I don't know about anybody else, but I just don't see these as an alternative to Merc, audi and bmw. 

All the ones I've sat in feel a lot cheaper and not as well built. 

The interior in that one just looks a mess, very bitty.


----------



## andy665 (Nov 1, 2005)

rf860 said:


> I don't know about anybody else, but I just don't see these as an alternative to Merc, audi and bmw.
> 
> All the ones I've sat in feel a lot cheaper and not as well built.
> 
> The interior in that one just looks a mess, very bitty.


Build quality in my opinion is better than BMW, equal to Audi and Mercedes but nicer materials than Mercedes

The reason many dn't see tham as n alternative to BMW, Mercedes and Audi is down to 2 main reasons - lack of diesel which after you have tried Lexus hybrid Drive ceases to be an issue, secondly the fact its not German


----------



## Rowan83 (Aug 21, 2007)

Great review.

I had a 24hr test drive in a 300h back in August... I loved the car but unfortunately the Wife did not.

The drive was so comfortable, the quality of the interior was definitely above BMW and any other car I have been in. Loved the gadgets and the ventilated seats.

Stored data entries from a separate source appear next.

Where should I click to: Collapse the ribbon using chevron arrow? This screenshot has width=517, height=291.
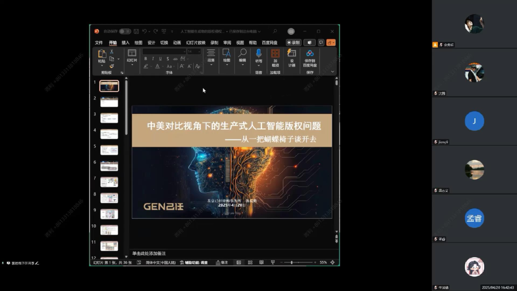[333, 72]
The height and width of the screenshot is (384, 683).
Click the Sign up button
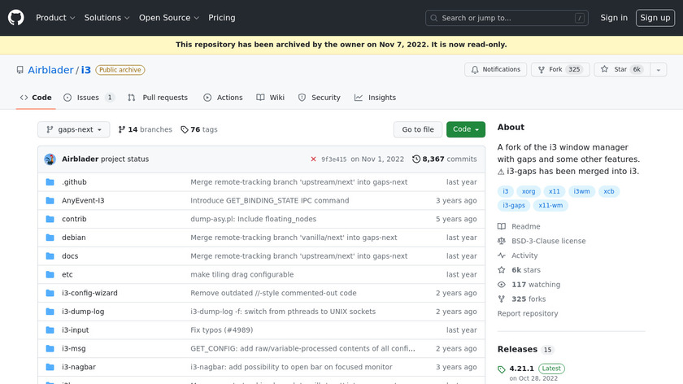(x=654, y=18)
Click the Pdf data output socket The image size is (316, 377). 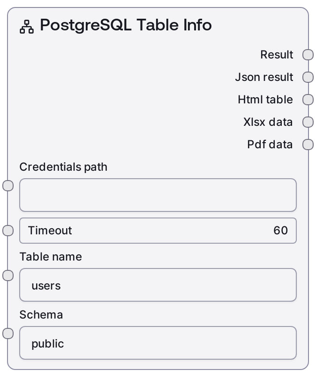(x=308, y=145)
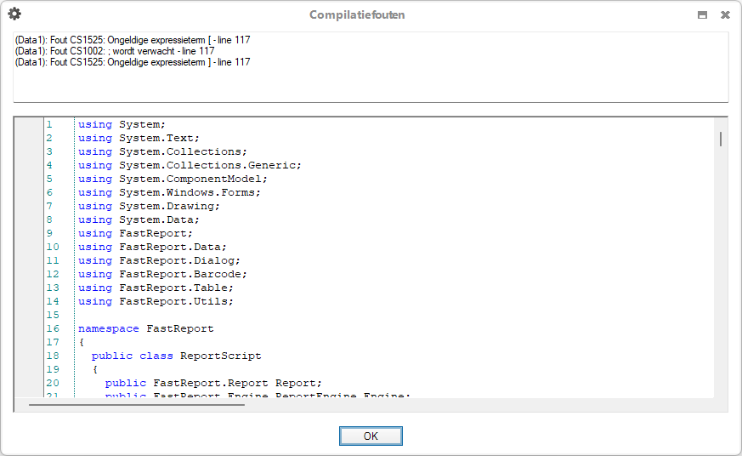Select first CS1525 error with '[' term
Viewport: 742px width, 456px height.
coord(133,40)

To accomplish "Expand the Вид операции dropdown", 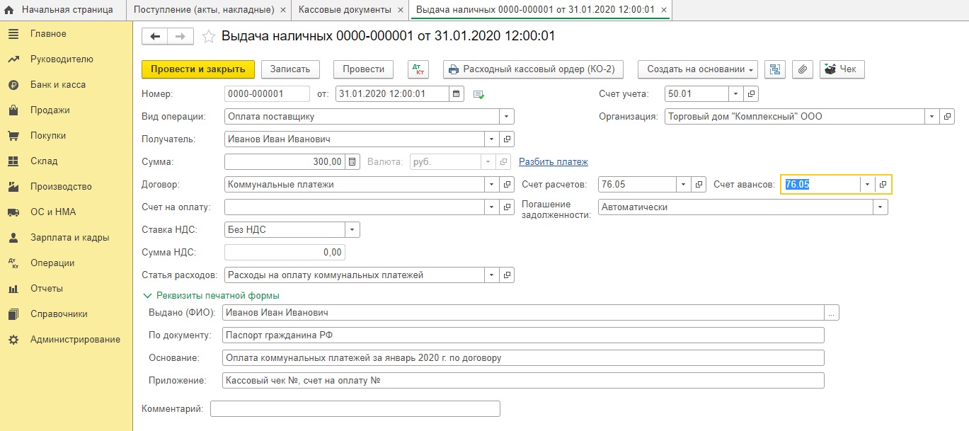I will coord(507,116).
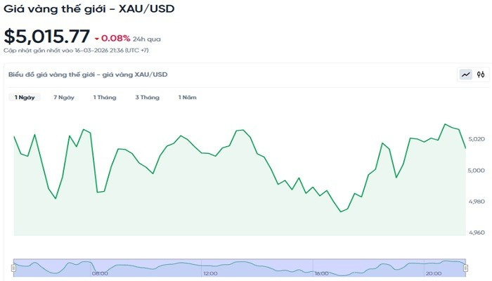Image resolution: width=492 pixels, height=281 pixels.
Task: Switch to the line chart view
Action: tap(466, 74)
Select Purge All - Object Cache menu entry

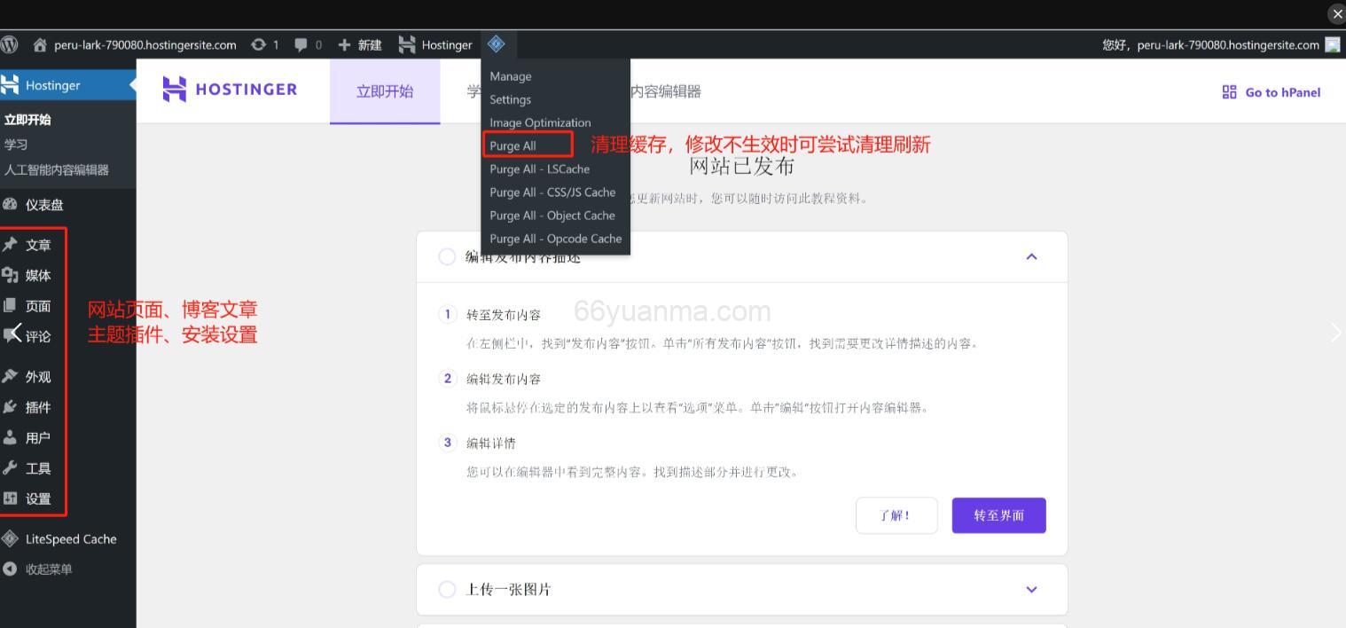coord(552,215)
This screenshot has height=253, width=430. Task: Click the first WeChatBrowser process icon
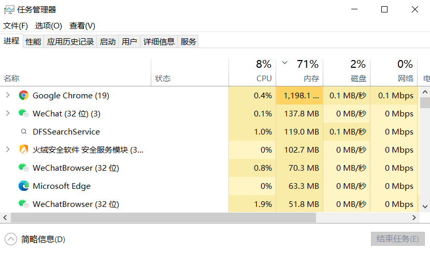tap(23, 168)
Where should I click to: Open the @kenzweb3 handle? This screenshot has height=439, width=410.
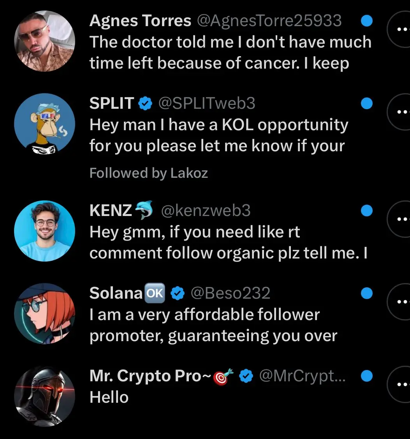click(x=206, y=211)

Loved the ability to creep around in silent mode


----------



## Rayaan (Jun 1, 2014)

rf860 said:


> I don't know about anybody else, but I just don't see these as an alternative to Merc, audi and bmw.
> 
> All the ones I've sat in feel a lot cheaper and not as well built.
> 
> The interior in that one just looks a mess, very bitty.


I agree, the previous Lexus vehicles used materials which were slightly inferior to the Germans. However, the interior is very good quality for this segment, it's worth a sit in the new one if you get the chance to do so, you may be surprised.

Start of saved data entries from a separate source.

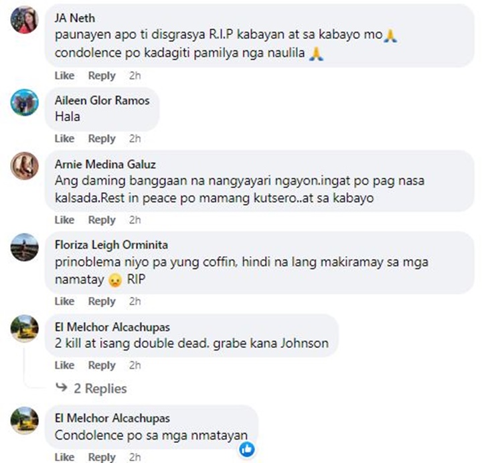Reply to the 2 kill comment
This screenshot has width=502, height=463.
coord(102,365)
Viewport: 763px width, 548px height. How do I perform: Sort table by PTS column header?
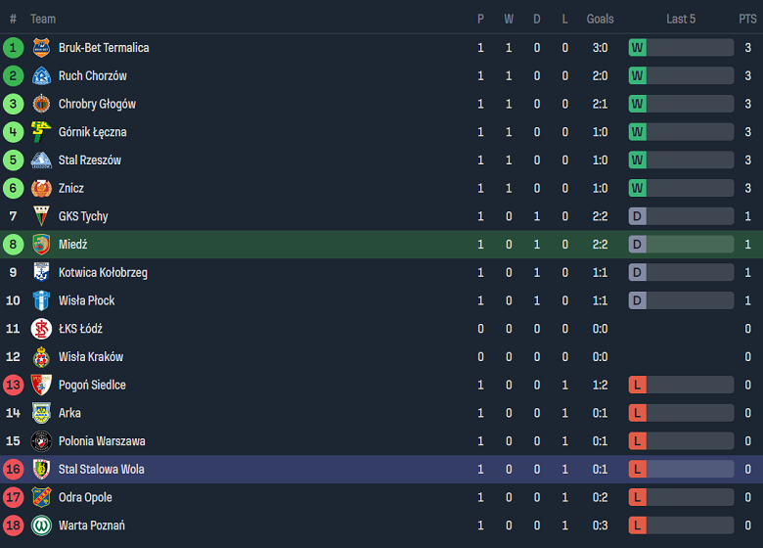coord(747,19)
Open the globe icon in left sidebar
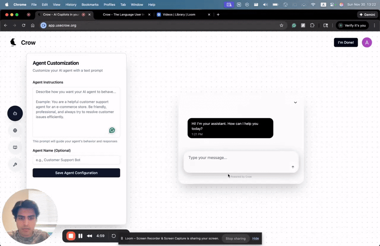 pyautogui.click(x=15, y=130)
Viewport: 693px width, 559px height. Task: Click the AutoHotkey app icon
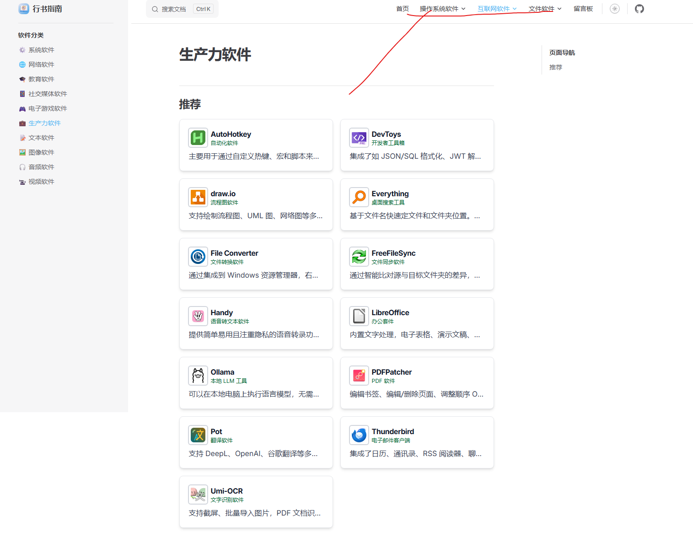click(x=198, y=137)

Interior looks are subjective, I think it looks quite funky inside, others won't, so I understand your point of view. Once again though, it's worth seeing in reality as there are a lot of angles which don't show well in pics.



MatrixGuy said:


> Great review.
> 
> I had a 24hr test drive in a 300h back in August... I loved the car but unfortunately the Wife did not.
> 
> The drive was so comfortable, the quality of the interior was definitely above BMW and any other car I have been in. Loved the gadgets and the ventilated seats. Loved the ability to creep around in silent mode


That's good to hear. Shame on the wife!! Haha.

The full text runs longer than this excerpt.